Just as pop-culture fans were scraping themselves back together after the one-two-three punch of David Bowie, Alan Rickman, and Abe Vigoda all passing in relatively quick succession, another talent has been taken from this mortal plane. Joe Alaskey may not have the name recognition of the three aforementioned men, but I’d wager that his performances have delighted just as many, though the vast majority of viewers would never know it. Alaskey made a living contorting his voice into kooky tones as a regular vocal actor for animated programs, spreading laughter and joy to young TV enthusiasts without ever truly reaping the fame that should’ve come with it. Alaskey died yesterday in his Los Angeles home following a protracted struggle with cancer. He was 63 years old.
Mel Blanc originated the voices of Bugs Bunny, Daffy Duck, and plenty of other members of Warner Bros. anarchic Looney Tunes gang, but after his death in 1989, Alaskey took over many of the iconic characters, seamlessly matching his tone to Blanc’s original. Ever the skilled fill-in, he also took over for David Doyle as the voice of Grandpa Lou Pickles on Rugrats after Doyle’s 1997 death, keeping the character alive when its actor could not. On one occasion, Alaskey’s gift for vocal mimicry would bring him in front of an actual camera — the chameleonic actor captured the throaty growl of Richard Nixon during a brief appearance in Forrest Gump.

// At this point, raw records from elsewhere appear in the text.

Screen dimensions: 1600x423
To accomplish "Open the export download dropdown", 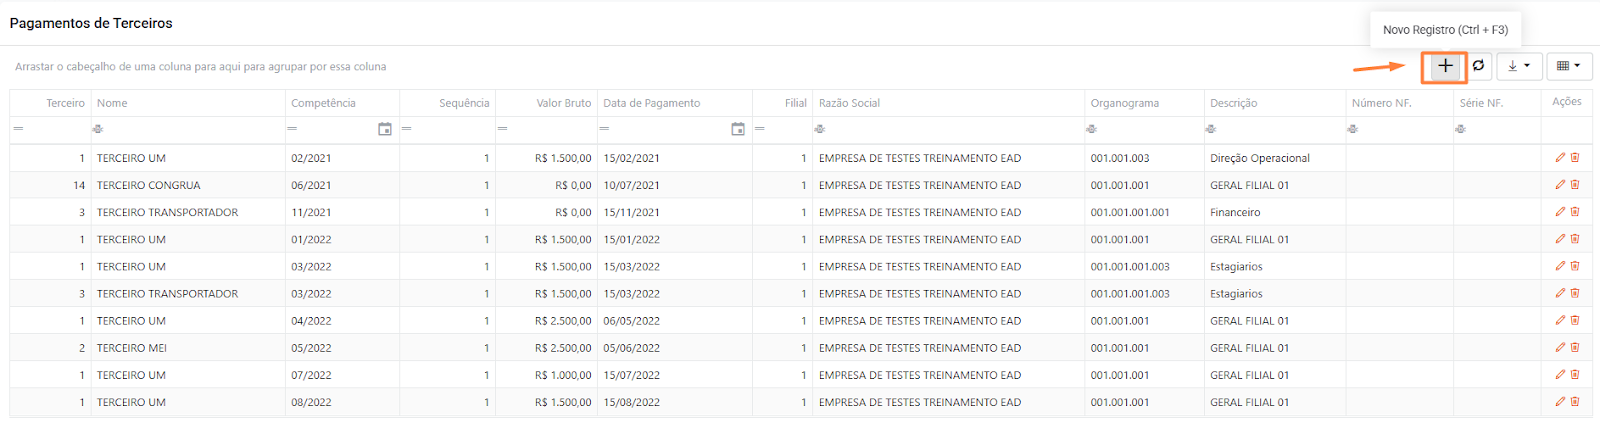I will [1519, 66].
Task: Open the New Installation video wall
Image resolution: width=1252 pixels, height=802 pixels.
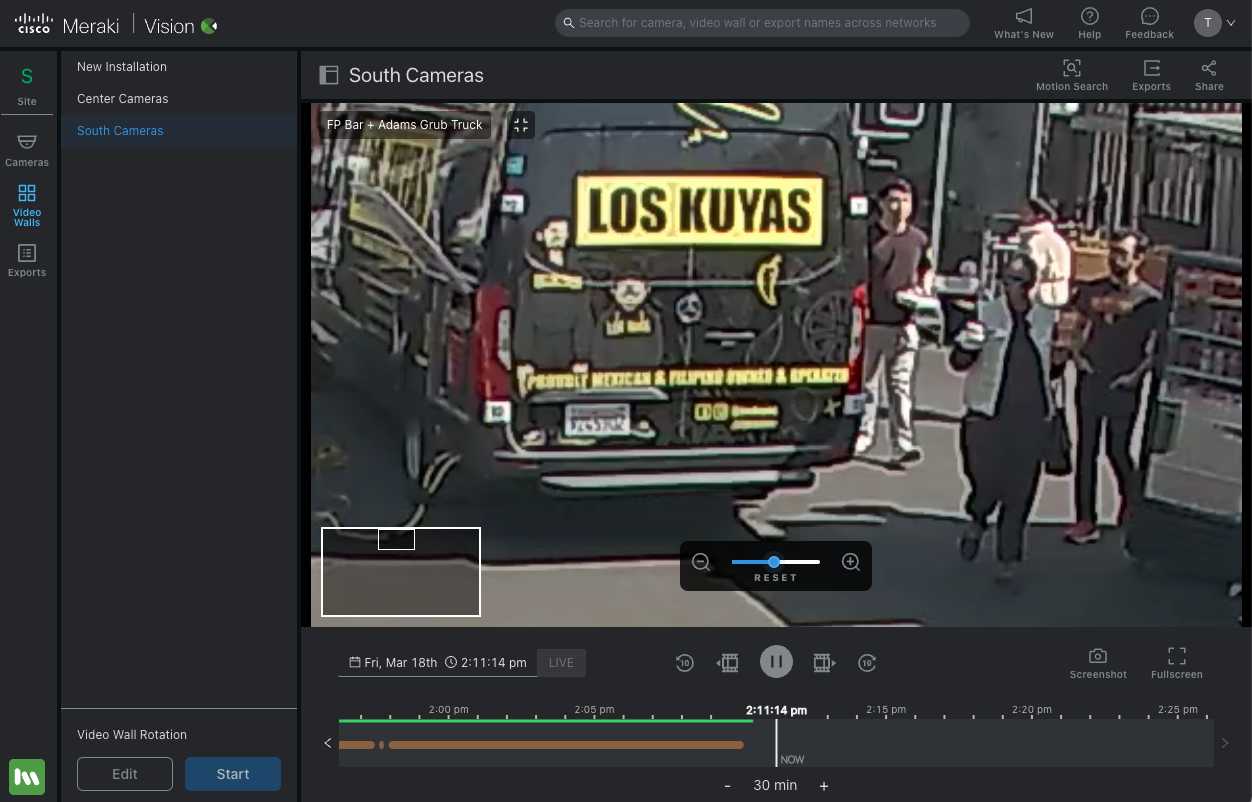Action: (x=122, y=66)
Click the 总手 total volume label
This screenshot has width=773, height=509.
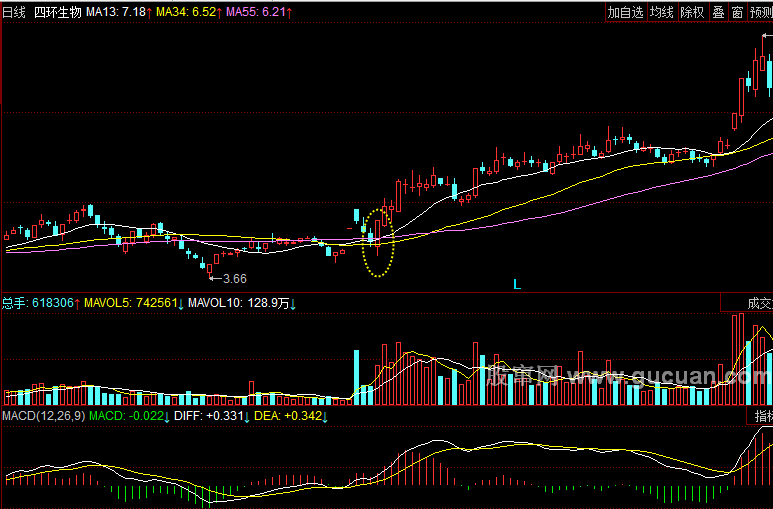[x=38, y=302]
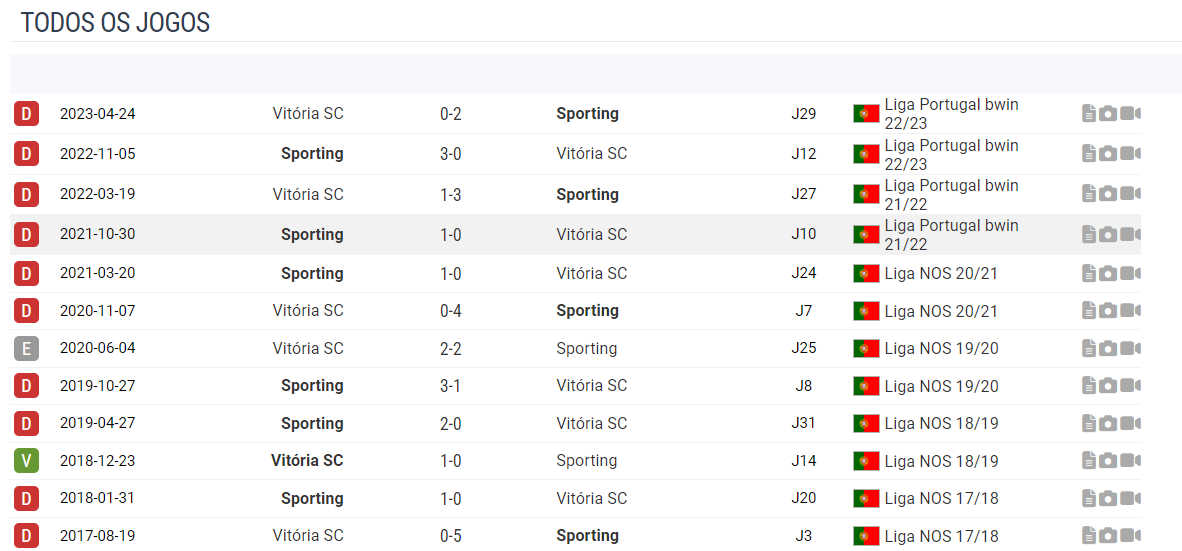
Task: Open video icon for 2022-03-19 match
Action: pos(1130,194)
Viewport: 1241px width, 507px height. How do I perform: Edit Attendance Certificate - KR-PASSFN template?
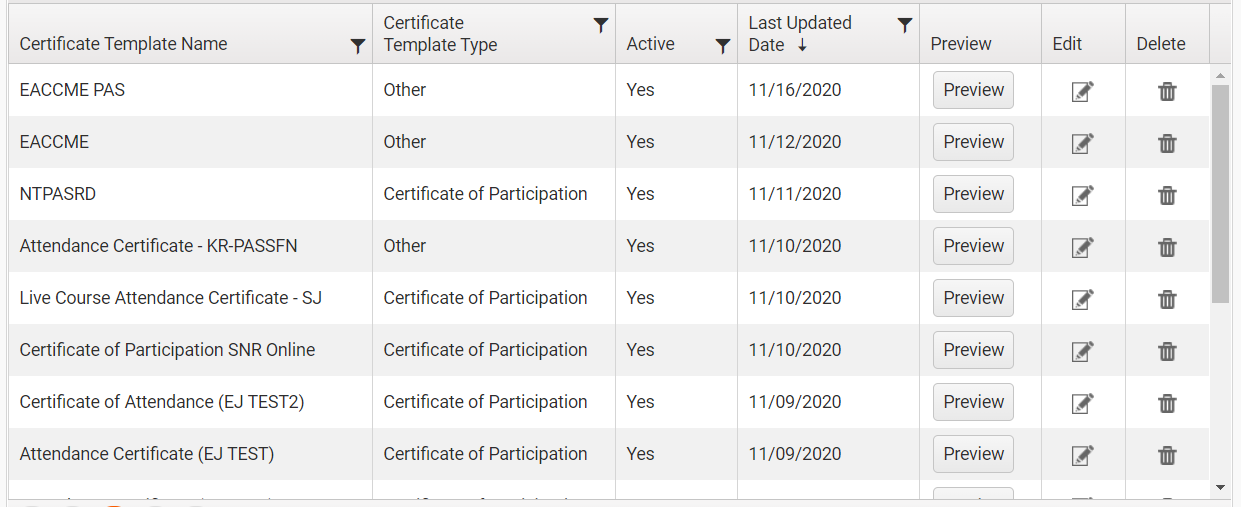point(1082,247)
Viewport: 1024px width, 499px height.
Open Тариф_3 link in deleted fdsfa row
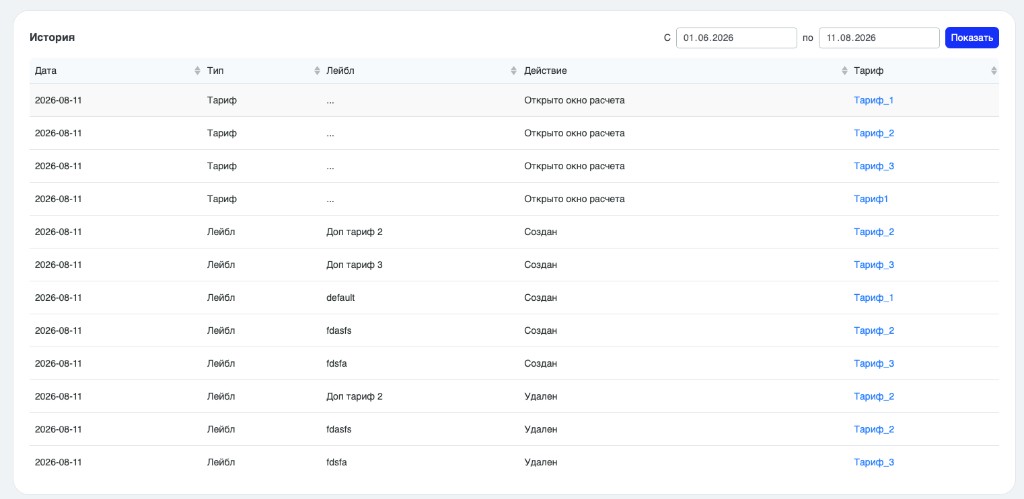[x=874, y=462]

The lot of a voice actor, even one as successful as Alaskey, is a strange one. You’re both famous and not, everywhere and nowhere, known but as someone else. It’s a job of quiet dignity that someone’s got to do, and few people did it better than Alaskey. He leaves behind a legacy even more meaningful than his deep body of work — generations of kids trying to figure out how to sputter “You’re despicable!” with just the right lisp.